Dünkü "The Aviator- Göklerin Hakimi" filmi eleştirimde, filmin hayatını anlattığı Howard Hughes'i yeterince tanıtamadım. Hıncal Uluç filmden söz ederken "Ben tanıyorum ama gençler bu adamı bilmez ki" tarzı bir şey söyledi. Ama işte, biz bilenlerin bu gerçekten ilginç kişileri gençlere tanıtmaları gerekmiyor mu? Filmi görseniz de, görmeseniz de, yaşamı bir yandan Hollywod ve onun bir dönemdeki en ünlü kadınları, öte yandan havacılık tarihiyle özdeşleşmiş bu efsanevi kişiliği biraz olsun tanımak için, gelin bu fırsatı değerlendirelim. Howard Hughes 1905 yılında Texas'ın Huston kentinde doğdu. Howard Robard Hughes ve Ellene Gaco'nun tek oğluydu ve ailesi iki yandan da çok zengindi. Babasının asıl serveti, petrol çıkarmada kullanılan ve kendi buluşu olan bir sondaj aletinin patenti olmuştu. Howard, babasından bu araştırmacı yanını, annesinden ise müthiş bir titizlik ve "mikrop korkusu"nu miras aldı. Bu iki özellik ilerki yıllarda onu mutlu ve de mutsuz kılacaktı. Daha 11 yaşında matematik ve mekanik mühendislik dallarında bir dahi sayıldı. 14 yaşında uçuşa merak sardı ve pilot brövesi aldı. Daha o yaşlarda bir gün, geleceğini açıkladı: Dünyanın en iyi pilotu, en iyi film yapımcısı ve en zengin adamı olacaktı. Bu sözlerini büyük ölçüde tuttu da... 1922 yılında annesini, iki yıl sonra babasını kaybetti.

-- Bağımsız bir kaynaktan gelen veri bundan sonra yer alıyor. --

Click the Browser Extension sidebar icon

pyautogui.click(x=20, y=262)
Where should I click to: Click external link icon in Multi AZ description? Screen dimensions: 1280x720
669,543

Böylece daha 19 yaşında inanılmaz bir servetin sahibi oldu. Ve bu servete konup "Hughes Tool" şirketinin başına geçmek için, yasaların saptadığı 21 yaş sınırını beklemedi, dava açtı ve şirketlerin başına geçti. Artık tüm gelecek onundu. Önce, iki büyük merakını birleştiren çılgın bir projeye daldı: İlk savaşta iki pilot arkadaşın serüvenlerini anlatan "Hell's Angels- Cehennem Melekleri" adlı savaş ve pilot filmi. Bu filmin olabildiğince gerçekçi olmasını, hiçbir sinema hilesi içermemesini istiyordu. Dediği oldu ve bir bölümü renkli olan bu iki saati aşkın film, perdedeki en unutulmaz hava savaşı ve uçuş cambazlığı içeren filmlerden biri olarak sinema tarihlerine geçti. Dört milyon dolara yakın maliyetiyle o zamana (yani 1930 yılına) dek yapılmış en pahalı film olan yapım, belki bu maliyeti asla çıkaramadı. Ama Hughes için bunun önemi yoktu. İstemiş ve tam istediğini elde etmişti.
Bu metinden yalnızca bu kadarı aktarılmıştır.